Lee Canyon, a ski resort one hour northwest of Las Vegas, will add a downhill mountain bike park and trail system for the 2022 season after the resort and a conservation group resolved a dispute over the Mount Charleston Blue Butterfly. The Center for Biological Diversity challenged the resort’s decision to build mountain bike trail over concerns for the butterfly’s livelihood.
Lee Canyon plans to start construction in late June and will contract Gravity Logic to build the trails, according to a press release. The resort expects to open six mountain bike trails by August. The park will offer a mix of beginner, intermediate, and advanced trails with jump lines and singletrack. The resort plans to continue building through the fall and 2023. When complete, they should have about 12 miles of downhill bike trails.
“Lee Canyon’s goal is to offer diverse and inclusive outdoor experiences. We are excited to add downhill mountain biking, which will offer another opportunity to recreate at Lee Canyon,” said Dan Hooper, Lee Canyon’s general manager. “Our bike park will be focused on creating memorable first-time mountain experiences while also catering to seasoned riders.”

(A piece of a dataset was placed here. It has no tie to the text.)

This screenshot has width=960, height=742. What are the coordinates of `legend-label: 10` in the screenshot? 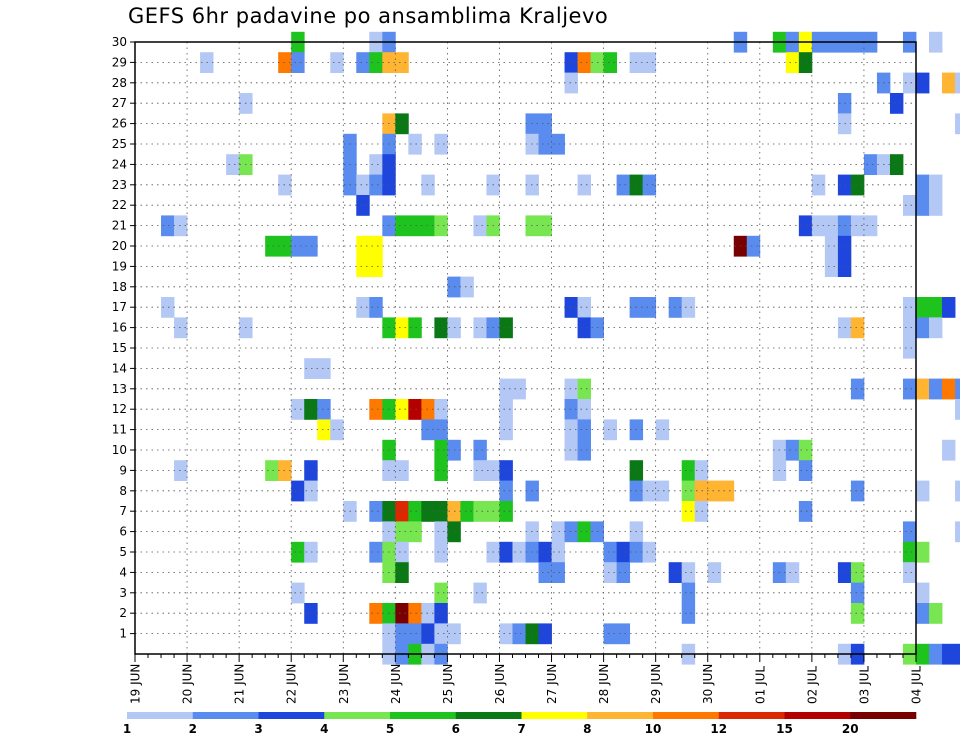 It's located at (654, 729).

Lee Canyon says they worked with scientists and conservation groups to ensure that the park’s design minimizes environmental impact. The U.S. Forest Service accepted Lee Canyon’s Master Development plan in 2011, and between then and 2020, the resort conducted environmental analyses and researched potential impacts. The final design needed to ensure that the Mt. Charleston blue butterfly would be protected. In November 2020, the USFS gave the green light to build mountain bike trails. Shortly after, the Center for Biological Diversity sued. We reported on the conflict in December 2020.
According to the Center for Biological Diversity, Lee Canyon will give $250,000 in funding to researchers at the University of Nevada, Las Vegas to research the butterfly’s biology, habitat, and conservation.

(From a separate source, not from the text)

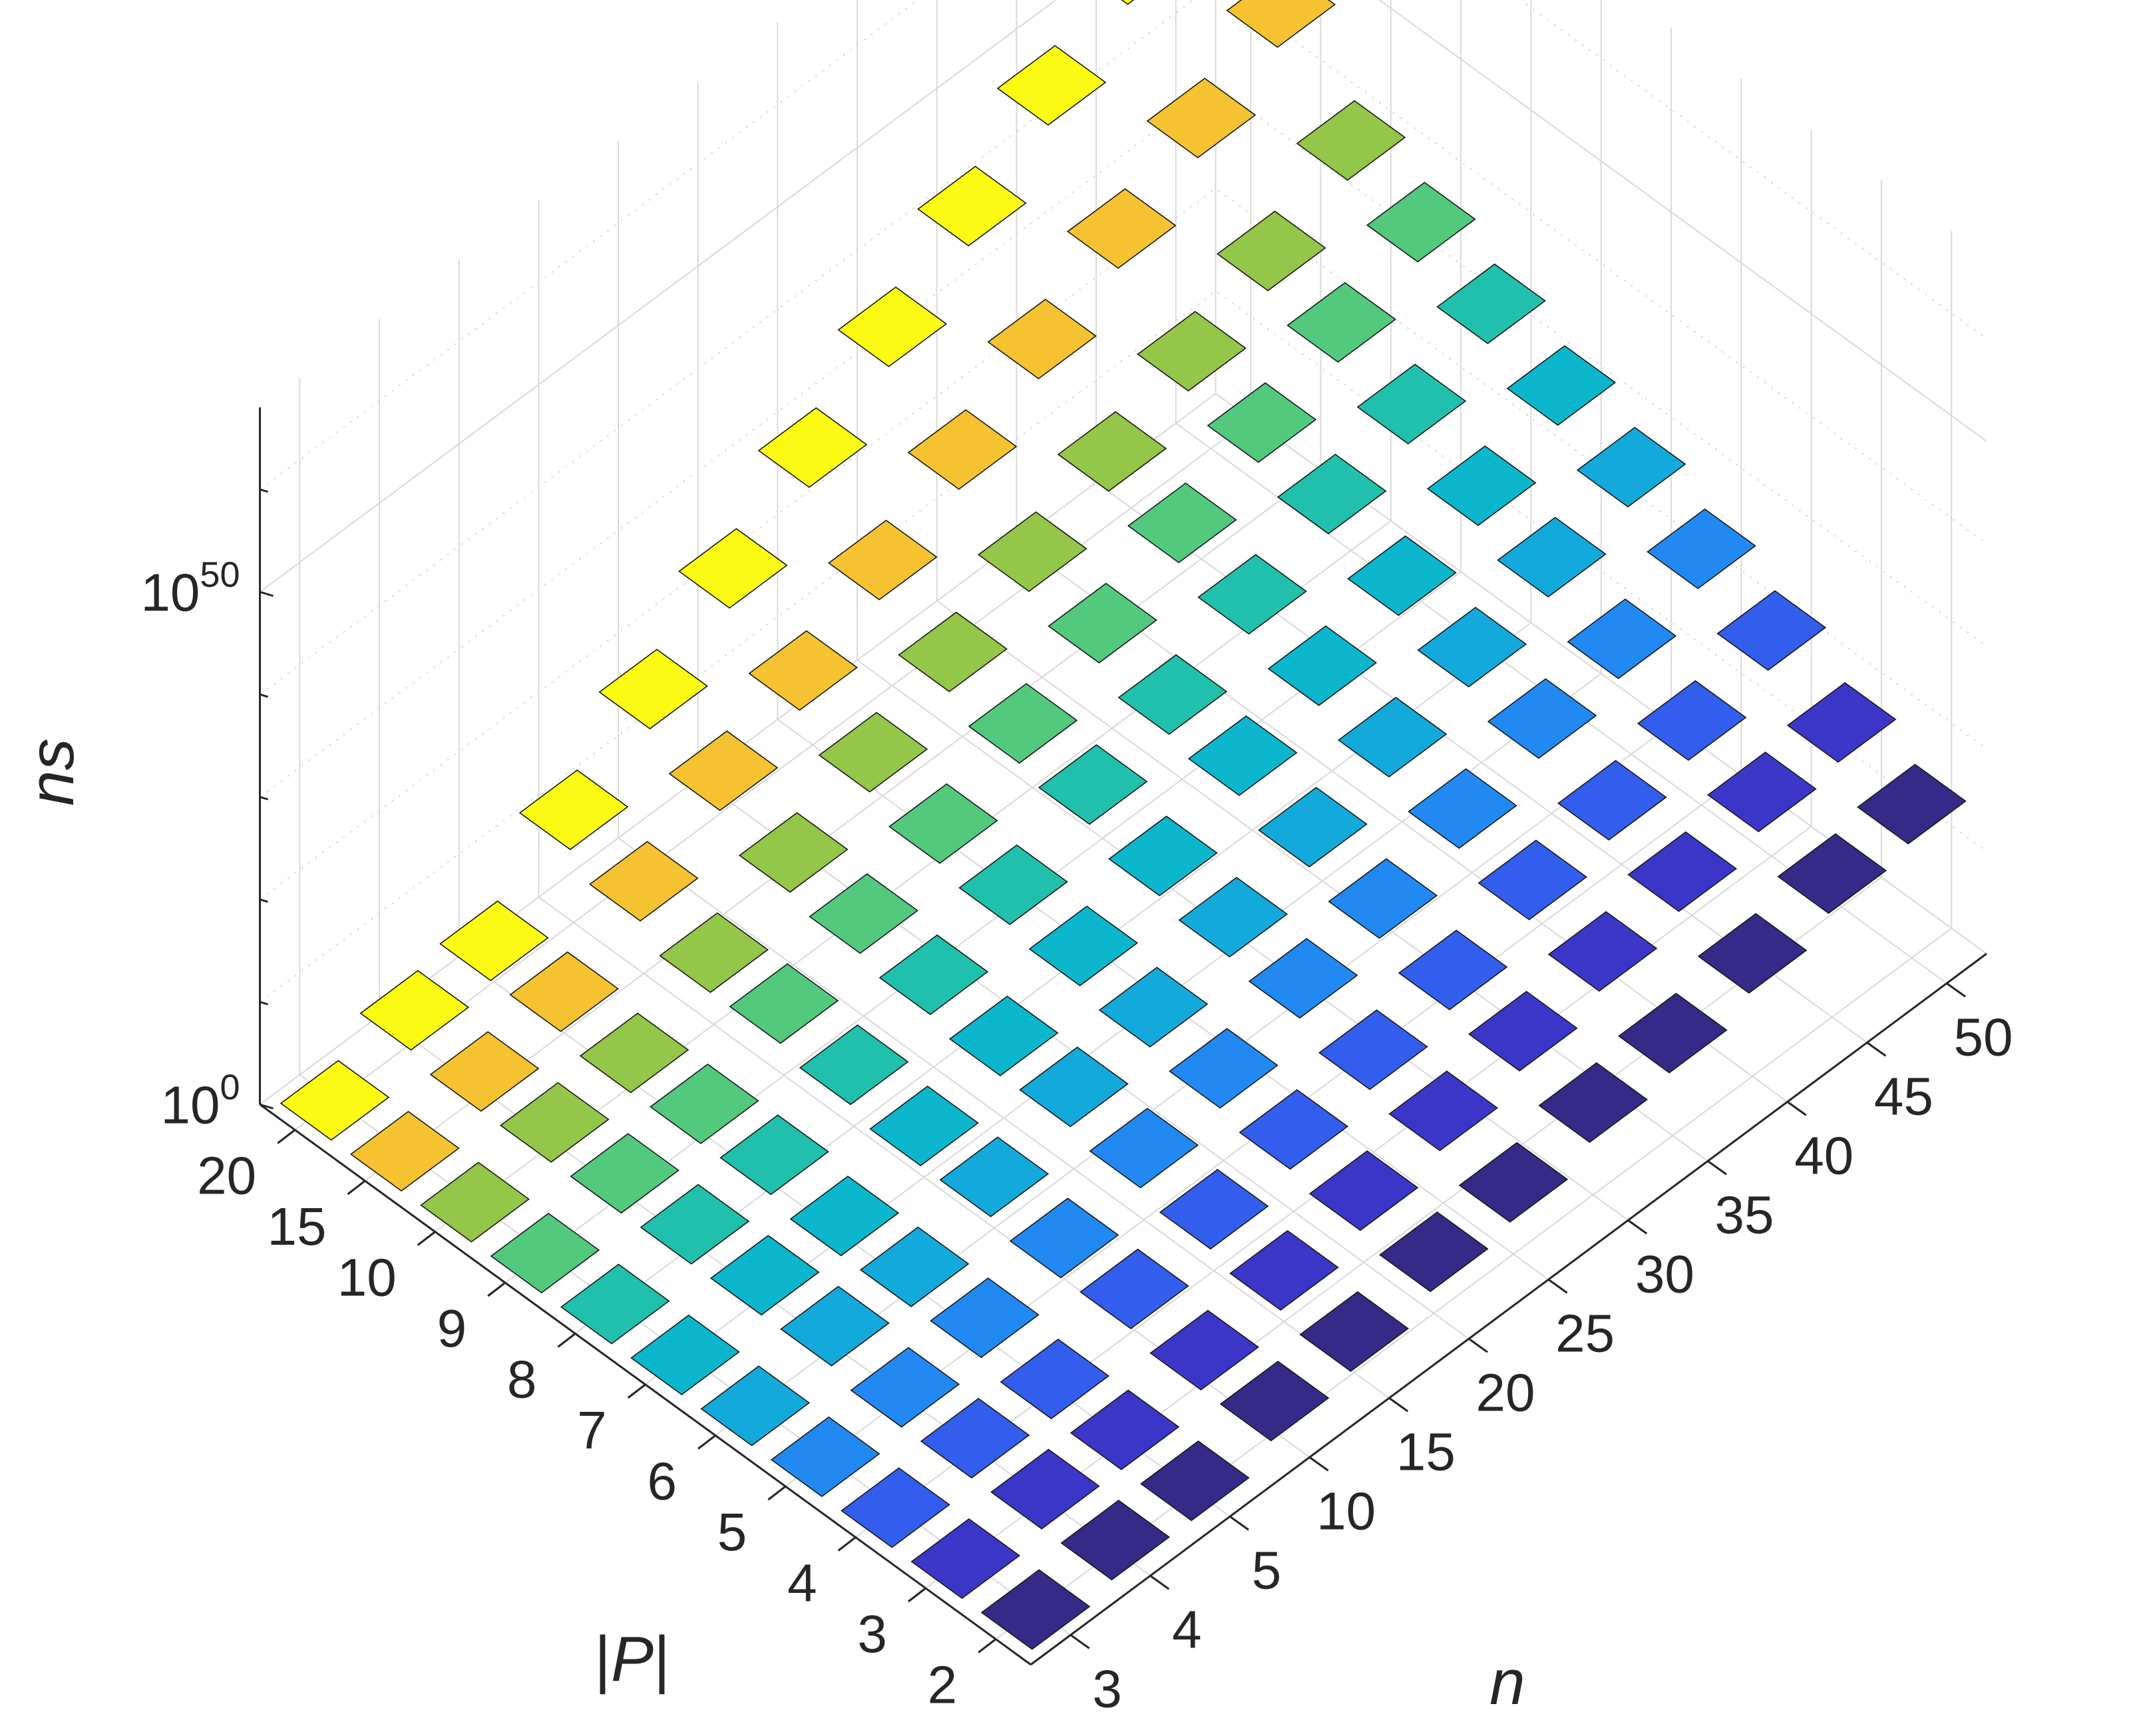 The image size is (2151, 1736). What do you see at coordinates (854, 1065) in the screenshot?
I see `bar-top-n10-p8` at bounding box center [854, 1065].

“We’re pleased that we’ve reached an agreement that both protects these butterflies and funds research to put them on the path to recovery,” said Patrick Donnelly, Nevada state director at the Center in a press release. “This agreement shows that conservation groups and private parties can work together to ensure recreation doesn’t come at the cost of losing imperiled species.”

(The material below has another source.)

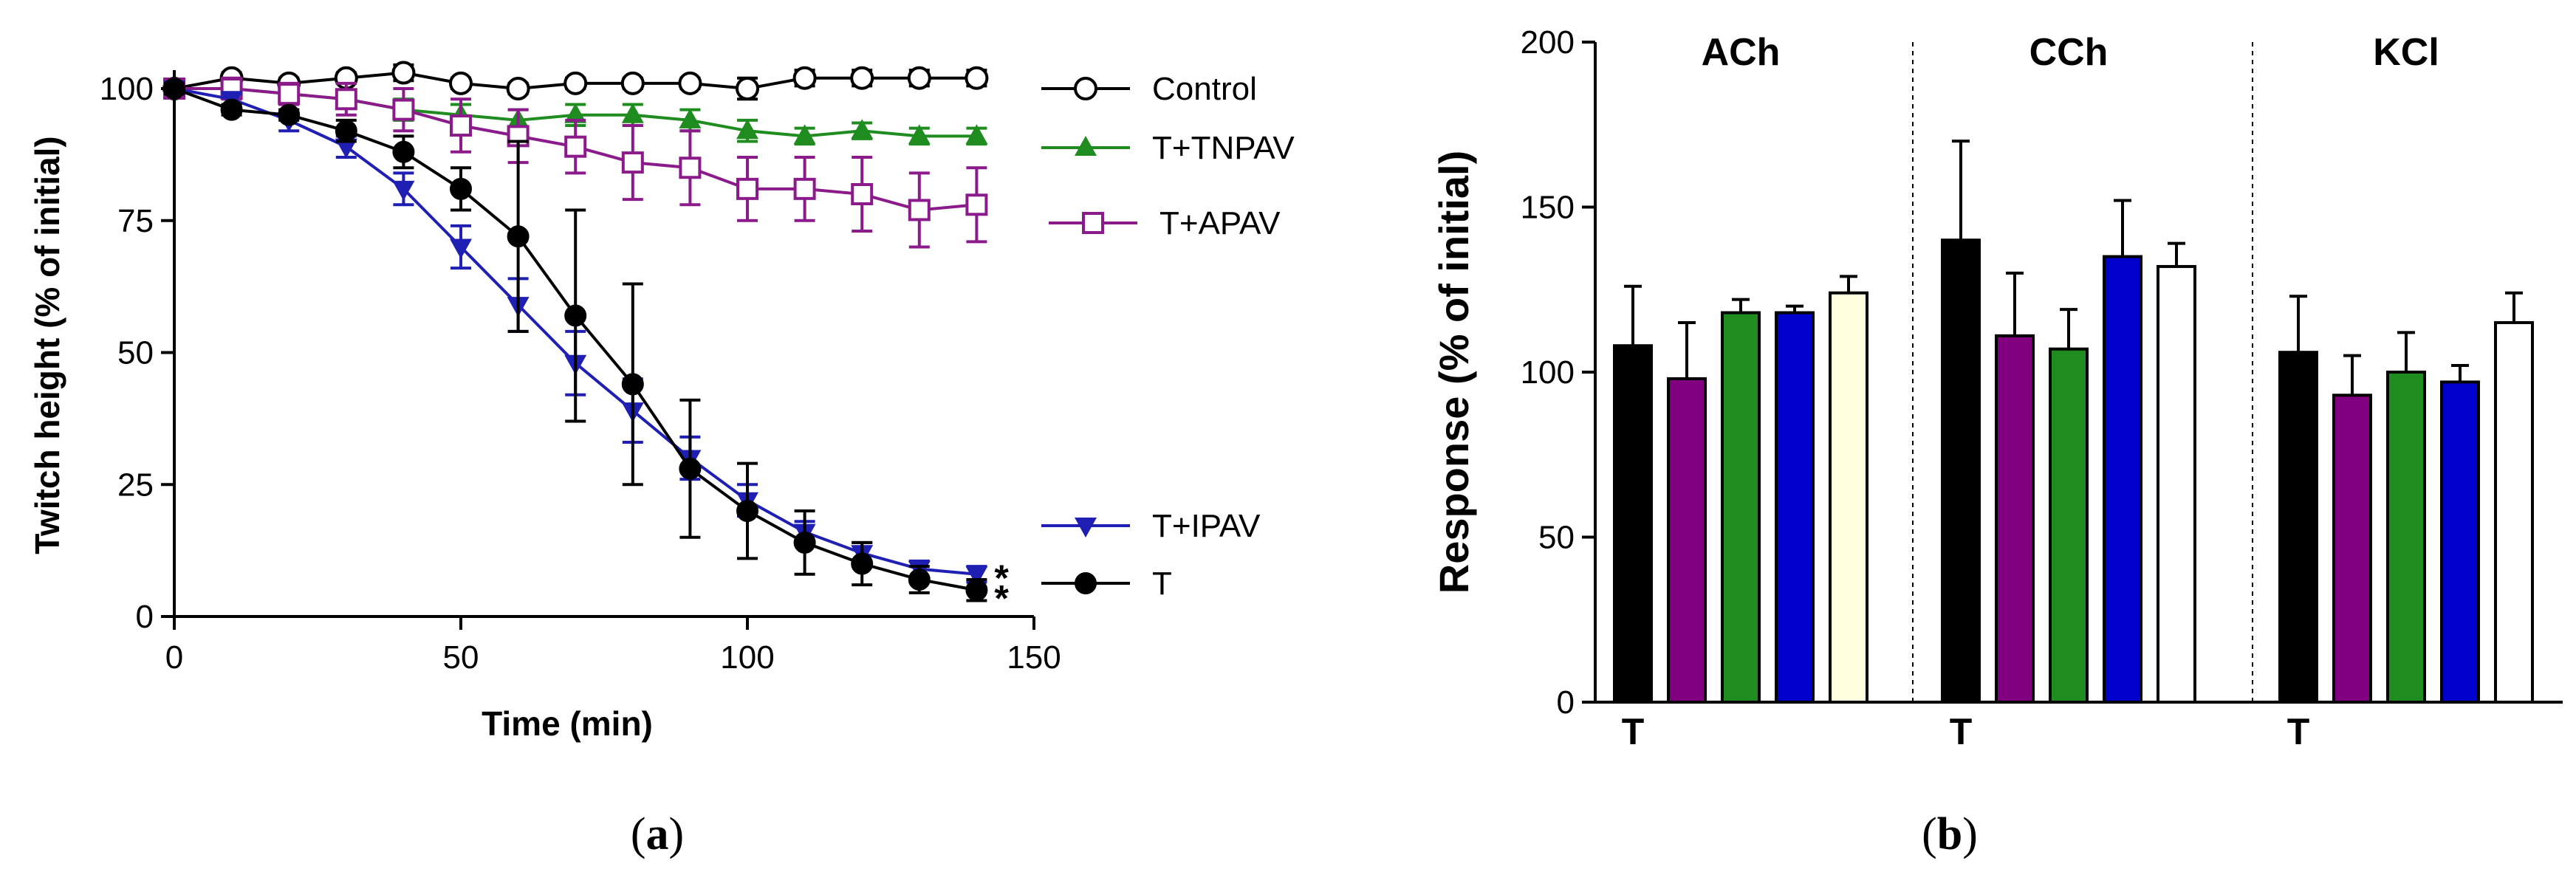 The width and height of the screenshot is (2576, 869). Describe the element at coordinates (658, 834) in the screenshot. I see `panel-a-label: (a)` at that location.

The rare butterfly lives in pockets around Mount Charleston and requires an open habitat to support its larval host plants. These plants grow between 8,200 and 11,500 feet and the habitat faces other risks like climate change and wildfires.
Lee Canyon added that the trails would be beneficial for residents of Clark County as interest in the sport has grown and the local economy should benefit as well.